Our trio isn’t the disease but a symptom of one. And this disease is self-inflicted.
Your characterization of Trump becomes truer by the day: He has slobbered over yet another totalitarian murderer this past week: The North Korean leader Kim Jon Un.
” but I can’t say that (that he finds Kim an excellent chap), because they’ll kill me in the fake news.”
So, if we wisely repudiate the siren-voiced fascistic populism of Messrs Trump, Putin and Orbán (it sounds like a firm of dodgy solicitors in Trollope), what can we do?
I know what I’m going to do: I’m going to read Plato and listen to Bach, and once or twice a week I’m going to read your blog and comment on some of your articles. Twice a day I’ll recite Cranmer’s abbreviated breviary and pray for the end of the world. It’s not a perfectly practical solution, but at least it sets an example.
I am honoured to find myself in that company, however undeservedly.
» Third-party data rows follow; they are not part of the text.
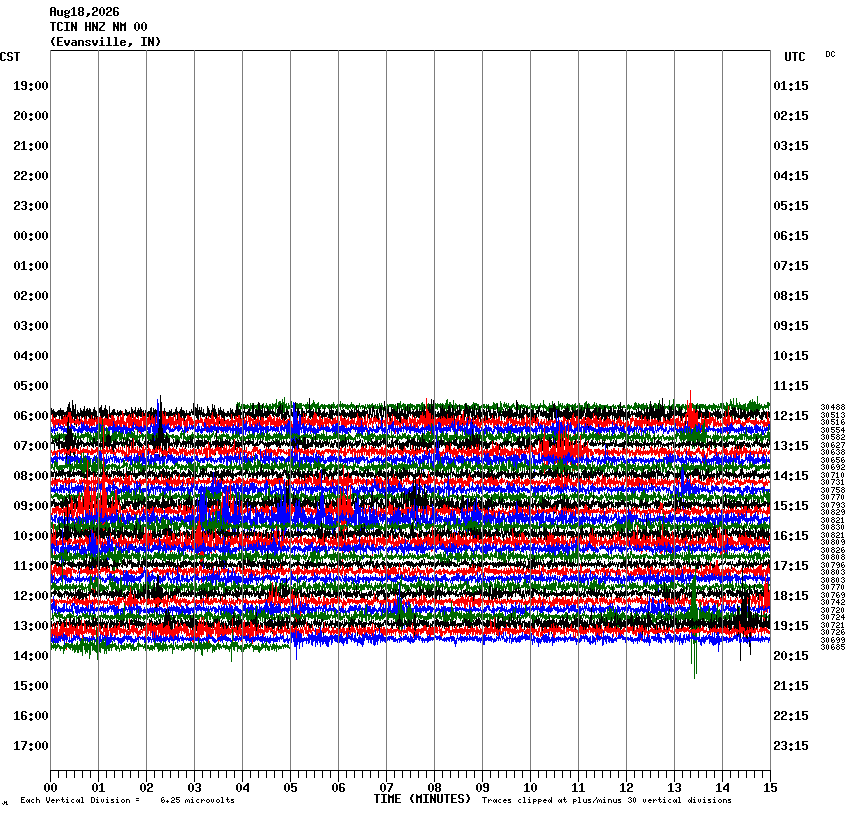Click minute 10 on the bottom time axis
Viewport: 850px width, 814px height.
pyautogui.click(x=530, y=787)
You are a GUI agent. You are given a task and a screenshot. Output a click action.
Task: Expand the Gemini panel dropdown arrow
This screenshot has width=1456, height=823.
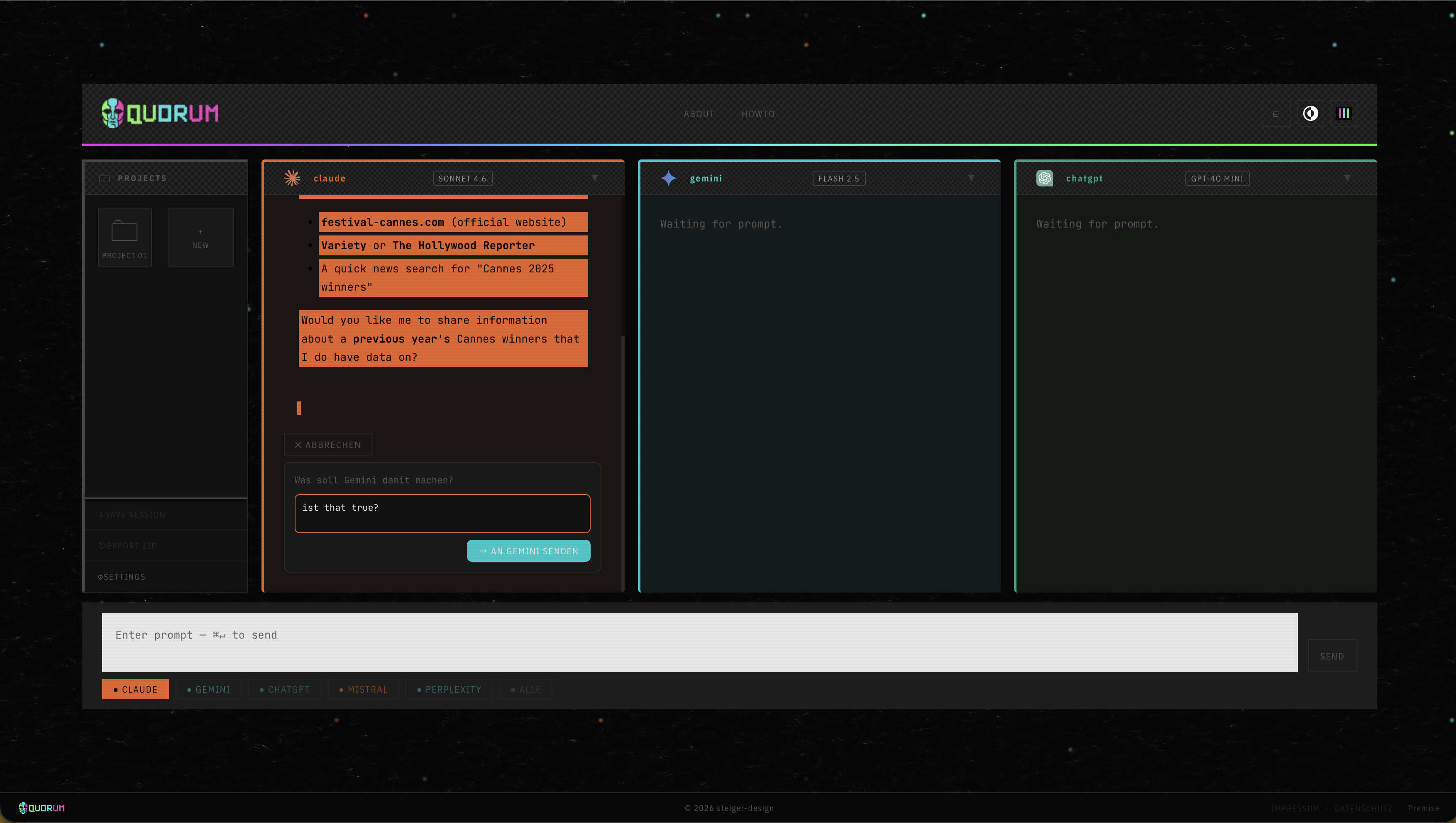pos(971,178)
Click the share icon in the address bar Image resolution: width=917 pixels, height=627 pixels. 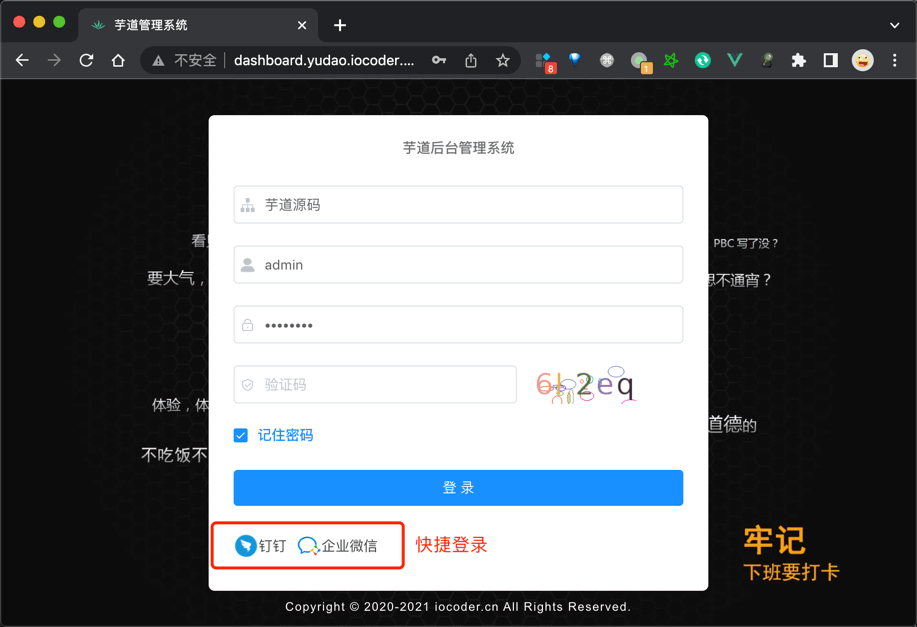(470, 60)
And your a-plague-on-both-your-houses response to politics is close to my heart. Russians call this sort of thing ‘internal exile’.
If you suspect flattery, notice that you get my attention only once or twice a week. Plato, Bach and Cranmer get my attention once or twice a day.
Voltaire called this sort of thing “cultiver notre jardin”, but he gets my attention only once or twice a decade, so I honour you about five hundred times more often than I honour him.
Molière would have called this sort of thing misanthropy, and he ought to get my attention much more often than he does.
I must have seen half a dozen different Tartuffes in different countries and different languages. Each production, amazingly enough, was good. I’d say that it’s the text that precludes hackery, but then how come Shakespeare doesn’t rate the same respect? He was the better playwright. But Candide is a good read, though not necessarily a good re-read. I once had an argument with my friend Tony who much preferred Rasselas to Candide. Dr Johnson was a better man than Voltaire, and his novel was more worthy, but I find it boring by comparison. But then I’m not a moralist, or at any rate not a moraliser. I just like a damn good yarn, with a bit of wit thrown in.
I like Candide and Rasselas about equally, but I think they belong only superficially to the same genre. Candide ought to be read as if it were a thriller, and Rasselas ought to be read as if it were a series of essays from The Rambler. But the most entertaining and most morally improving of all philosophical fictions is The Vicar of Wakefield.
I’ve never seen either Racine or Molière performed: perhaps that’s why I prefer them to Shakespeare. But for a rattling good yarn, Scott, Stevenson and Buchan have few equals.